**STORED RECORDS**:
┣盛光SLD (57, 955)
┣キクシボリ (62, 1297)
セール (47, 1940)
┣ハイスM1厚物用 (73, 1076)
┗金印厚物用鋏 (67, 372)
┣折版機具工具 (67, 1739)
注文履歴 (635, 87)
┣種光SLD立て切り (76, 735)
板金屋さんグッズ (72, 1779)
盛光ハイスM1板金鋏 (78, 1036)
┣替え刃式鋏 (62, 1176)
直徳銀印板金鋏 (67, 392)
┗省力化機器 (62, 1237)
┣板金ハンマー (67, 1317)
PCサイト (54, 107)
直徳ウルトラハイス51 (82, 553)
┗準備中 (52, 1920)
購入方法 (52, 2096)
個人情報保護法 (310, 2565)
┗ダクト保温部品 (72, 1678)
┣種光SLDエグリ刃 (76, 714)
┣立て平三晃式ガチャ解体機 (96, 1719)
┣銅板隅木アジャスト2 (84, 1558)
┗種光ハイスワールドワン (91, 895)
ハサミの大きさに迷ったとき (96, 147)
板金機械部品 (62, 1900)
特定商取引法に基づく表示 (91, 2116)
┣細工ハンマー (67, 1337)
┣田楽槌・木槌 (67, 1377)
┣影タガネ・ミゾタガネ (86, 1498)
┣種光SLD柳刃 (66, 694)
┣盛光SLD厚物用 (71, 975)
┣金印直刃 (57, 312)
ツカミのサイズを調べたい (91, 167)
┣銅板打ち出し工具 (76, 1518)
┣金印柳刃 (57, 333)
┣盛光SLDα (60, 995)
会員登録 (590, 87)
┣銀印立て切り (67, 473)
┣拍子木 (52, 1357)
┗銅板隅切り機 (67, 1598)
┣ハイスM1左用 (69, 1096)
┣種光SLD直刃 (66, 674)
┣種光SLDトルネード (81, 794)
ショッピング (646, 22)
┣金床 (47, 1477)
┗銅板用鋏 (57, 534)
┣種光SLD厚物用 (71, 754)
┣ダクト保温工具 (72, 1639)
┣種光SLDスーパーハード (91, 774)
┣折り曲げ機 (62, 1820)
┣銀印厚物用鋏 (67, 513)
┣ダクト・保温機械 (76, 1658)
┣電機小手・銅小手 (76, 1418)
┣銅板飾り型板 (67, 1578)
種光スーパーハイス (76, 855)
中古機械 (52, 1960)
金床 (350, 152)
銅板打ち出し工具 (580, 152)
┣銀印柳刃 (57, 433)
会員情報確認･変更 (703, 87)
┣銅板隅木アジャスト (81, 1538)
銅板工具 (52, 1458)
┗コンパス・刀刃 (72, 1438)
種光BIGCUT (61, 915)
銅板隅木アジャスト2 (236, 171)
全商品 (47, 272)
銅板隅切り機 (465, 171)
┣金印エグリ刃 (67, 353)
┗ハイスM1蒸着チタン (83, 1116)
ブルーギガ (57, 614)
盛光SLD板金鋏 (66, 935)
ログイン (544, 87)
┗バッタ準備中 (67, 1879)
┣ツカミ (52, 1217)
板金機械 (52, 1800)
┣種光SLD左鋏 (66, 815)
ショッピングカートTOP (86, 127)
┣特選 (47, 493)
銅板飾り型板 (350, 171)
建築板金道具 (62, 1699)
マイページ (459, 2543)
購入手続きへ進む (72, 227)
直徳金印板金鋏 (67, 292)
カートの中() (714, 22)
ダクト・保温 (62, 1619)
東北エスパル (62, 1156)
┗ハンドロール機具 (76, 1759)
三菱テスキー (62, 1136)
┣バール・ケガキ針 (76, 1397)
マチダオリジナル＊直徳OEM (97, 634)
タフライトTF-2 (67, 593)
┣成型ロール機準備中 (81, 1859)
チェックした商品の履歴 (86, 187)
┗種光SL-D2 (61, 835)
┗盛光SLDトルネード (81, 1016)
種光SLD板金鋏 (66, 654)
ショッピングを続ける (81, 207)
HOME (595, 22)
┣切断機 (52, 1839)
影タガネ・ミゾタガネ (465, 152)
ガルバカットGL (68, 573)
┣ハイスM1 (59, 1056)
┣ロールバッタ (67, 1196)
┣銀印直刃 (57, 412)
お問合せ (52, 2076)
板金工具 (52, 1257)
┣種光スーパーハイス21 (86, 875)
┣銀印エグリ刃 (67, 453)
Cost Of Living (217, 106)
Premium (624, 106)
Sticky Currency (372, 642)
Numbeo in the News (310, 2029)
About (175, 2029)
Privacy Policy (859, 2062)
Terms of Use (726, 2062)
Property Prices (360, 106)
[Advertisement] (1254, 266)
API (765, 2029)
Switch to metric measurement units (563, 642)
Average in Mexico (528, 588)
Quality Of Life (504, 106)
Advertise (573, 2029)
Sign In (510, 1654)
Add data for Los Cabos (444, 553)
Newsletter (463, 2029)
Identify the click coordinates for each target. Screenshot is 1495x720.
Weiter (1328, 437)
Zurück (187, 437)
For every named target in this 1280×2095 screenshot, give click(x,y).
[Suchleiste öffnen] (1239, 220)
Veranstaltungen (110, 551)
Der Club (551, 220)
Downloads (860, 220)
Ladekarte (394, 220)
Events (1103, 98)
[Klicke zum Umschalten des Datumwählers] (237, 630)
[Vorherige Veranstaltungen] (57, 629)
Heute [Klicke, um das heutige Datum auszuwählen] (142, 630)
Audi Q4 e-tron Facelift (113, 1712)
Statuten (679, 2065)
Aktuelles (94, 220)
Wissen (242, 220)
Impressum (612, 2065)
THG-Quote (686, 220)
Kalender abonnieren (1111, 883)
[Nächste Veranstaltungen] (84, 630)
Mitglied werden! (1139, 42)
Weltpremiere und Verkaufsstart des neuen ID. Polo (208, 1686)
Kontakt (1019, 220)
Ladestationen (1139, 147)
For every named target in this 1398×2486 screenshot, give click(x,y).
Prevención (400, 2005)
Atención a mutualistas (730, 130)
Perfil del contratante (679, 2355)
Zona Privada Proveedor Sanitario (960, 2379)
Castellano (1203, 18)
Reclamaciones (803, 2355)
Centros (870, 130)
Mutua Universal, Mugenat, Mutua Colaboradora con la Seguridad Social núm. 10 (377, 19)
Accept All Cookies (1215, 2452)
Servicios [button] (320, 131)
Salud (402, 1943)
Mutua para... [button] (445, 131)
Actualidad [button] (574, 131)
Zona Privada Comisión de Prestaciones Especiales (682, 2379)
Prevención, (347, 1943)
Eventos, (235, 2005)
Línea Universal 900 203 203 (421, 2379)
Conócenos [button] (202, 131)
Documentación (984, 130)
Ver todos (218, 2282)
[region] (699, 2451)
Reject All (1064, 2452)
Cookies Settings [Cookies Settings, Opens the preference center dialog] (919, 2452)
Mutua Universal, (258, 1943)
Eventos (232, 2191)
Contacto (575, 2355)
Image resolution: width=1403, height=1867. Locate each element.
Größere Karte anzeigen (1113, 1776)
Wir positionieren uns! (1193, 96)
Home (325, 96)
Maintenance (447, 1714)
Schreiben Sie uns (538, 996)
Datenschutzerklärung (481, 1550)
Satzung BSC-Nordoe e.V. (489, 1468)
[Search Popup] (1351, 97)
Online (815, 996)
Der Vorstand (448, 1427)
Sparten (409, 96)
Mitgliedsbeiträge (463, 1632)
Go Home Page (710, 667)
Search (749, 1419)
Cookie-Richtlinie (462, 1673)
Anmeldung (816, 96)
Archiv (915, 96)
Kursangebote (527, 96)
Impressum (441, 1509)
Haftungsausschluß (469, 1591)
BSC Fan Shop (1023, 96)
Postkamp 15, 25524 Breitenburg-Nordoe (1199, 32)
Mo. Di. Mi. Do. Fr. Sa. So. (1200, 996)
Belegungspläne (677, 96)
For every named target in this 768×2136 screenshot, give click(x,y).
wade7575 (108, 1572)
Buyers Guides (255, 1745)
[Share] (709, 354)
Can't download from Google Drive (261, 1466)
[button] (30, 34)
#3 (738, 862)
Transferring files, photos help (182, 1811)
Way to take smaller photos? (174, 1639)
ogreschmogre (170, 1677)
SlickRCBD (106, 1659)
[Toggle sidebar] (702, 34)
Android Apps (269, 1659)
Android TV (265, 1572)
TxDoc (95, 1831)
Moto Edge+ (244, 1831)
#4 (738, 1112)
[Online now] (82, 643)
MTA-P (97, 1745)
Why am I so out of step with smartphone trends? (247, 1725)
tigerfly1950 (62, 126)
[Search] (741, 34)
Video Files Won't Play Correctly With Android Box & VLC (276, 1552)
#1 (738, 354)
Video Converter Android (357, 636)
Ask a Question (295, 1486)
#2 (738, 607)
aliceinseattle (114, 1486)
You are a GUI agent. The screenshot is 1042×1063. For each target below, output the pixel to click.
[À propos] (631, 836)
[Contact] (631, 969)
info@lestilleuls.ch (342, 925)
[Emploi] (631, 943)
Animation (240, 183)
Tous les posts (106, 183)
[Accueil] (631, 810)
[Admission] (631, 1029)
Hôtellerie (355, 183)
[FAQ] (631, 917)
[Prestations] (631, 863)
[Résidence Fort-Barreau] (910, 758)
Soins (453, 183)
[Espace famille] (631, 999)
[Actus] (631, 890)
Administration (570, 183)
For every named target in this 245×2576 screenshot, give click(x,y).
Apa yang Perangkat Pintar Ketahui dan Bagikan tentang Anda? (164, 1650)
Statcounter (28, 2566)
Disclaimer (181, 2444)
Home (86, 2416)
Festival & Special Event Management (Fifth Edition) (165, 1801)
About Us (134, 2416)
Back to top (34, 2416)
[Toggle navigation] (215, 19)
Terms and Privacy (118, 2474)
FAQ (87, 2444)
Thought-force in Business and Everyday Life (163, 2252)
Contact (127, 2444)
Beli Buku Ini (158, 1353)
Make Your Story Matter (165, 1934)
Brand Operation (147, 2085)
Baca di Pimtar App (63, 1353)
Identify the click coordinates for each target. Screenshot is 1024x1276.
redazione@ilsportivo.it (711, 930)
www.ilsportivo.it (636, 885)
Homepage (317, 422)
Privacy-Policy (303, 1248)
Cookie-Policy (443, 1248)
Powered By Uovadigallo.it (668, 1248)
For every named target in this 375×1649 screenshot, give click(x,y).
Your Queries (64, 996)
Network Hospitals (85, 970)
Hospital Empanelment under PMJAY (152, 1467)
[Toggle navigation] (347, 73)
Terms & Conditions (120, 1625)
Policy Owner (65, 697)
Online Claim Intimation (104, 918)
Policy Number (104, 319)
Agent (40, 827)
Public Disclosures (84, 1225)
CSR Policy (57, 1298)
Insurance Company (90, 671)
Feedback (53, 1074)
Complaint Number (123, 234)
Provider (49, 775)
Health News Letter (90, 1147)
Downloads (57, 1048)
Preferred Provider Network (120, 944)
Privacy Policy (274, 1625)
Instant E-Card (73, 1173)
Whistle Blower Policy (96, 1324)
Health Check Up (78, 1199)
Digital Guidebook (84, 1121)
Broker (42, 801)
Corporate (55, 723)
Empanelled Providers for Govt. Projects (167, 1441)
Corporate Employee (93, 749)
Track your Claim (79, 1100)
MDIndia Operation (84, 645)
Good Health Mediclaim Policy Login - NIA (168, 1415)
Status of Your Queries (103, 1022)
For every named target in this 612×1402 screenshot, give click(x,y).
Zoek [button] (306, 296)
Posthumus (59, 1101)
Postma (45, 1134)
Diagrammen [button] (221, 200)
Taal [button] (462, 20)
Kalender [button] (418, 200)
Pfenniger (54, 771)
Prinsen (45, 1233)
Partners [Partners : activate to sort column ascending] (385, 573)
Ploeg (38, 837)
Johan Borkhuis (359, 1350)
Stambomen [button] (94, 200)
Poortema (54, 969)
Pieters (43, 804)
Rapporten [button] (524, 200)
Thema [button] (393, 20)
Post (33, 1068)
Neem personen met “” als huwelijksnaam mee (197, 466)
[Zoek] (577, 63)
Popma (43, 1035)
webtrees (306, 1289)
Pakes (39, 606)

**TASK PROMPT**:
Please rewrite every line from the one containing "[Share] (709, 354)" through the one containing "Administration (570, 183)", both included and none skipped, and raise each coordinate in the answers by 44.

**RESULT FOR THIS EXERCISE**:
[Share] (753, 398)
Can't download from Google Drive (305, 1510)
[button] (74, 78)
#3 (782, 906)
Transferring files, photos help (226, 1855)
Way to take smaller photos? (218, 1683)
ogreschmogre (214, 1721)
SlickRCBD (150, 1703)
[Toggle sidebar] (746, 78)
Android Apps (313, 1703)
Android TV (309, 1616)
TxDoc (139, 1875)
Moto Edge+ (288, 1875)
#4 (782, 1156)
[Online now] (126, 687)
MTA-P (141, 1789)
Why am I so out of step with smartphone trends? (291, 1769)
tigerfly1950 (106, 170)
[Search] (785, 78)
Video Files Won't Play Correctly With Android Box & VLC (320, 1596)
#1 (782, 398)
Video Converter Android (401, 680)
Ask a Question (339, 1530)
#2 (782, 651)
aliceinseattle (158, 1530)
You are a GUI agent. The screenshot is 1042×1063. For each target below, output the pixel to click.
[À propos] (675, 880)
[Contact] (675, 1013)
info@lestilleuls.ch (386, 969)
[Emploi] (675, 987)
Animation (284, 227)
Tous les posts (150, 227)
[Accueil] (675, 854)
[Admission] (675, 1073)
Hôtellerie (399, 227)
[FAQ] (675, 961)
[Prestations] (675, 907)
[Résidence Fort-Barreau] (954, 802)
Soins (497, 227)
[Espace famille] (675, 1043)
[Actus] (675, 934)
Administration (614, 227)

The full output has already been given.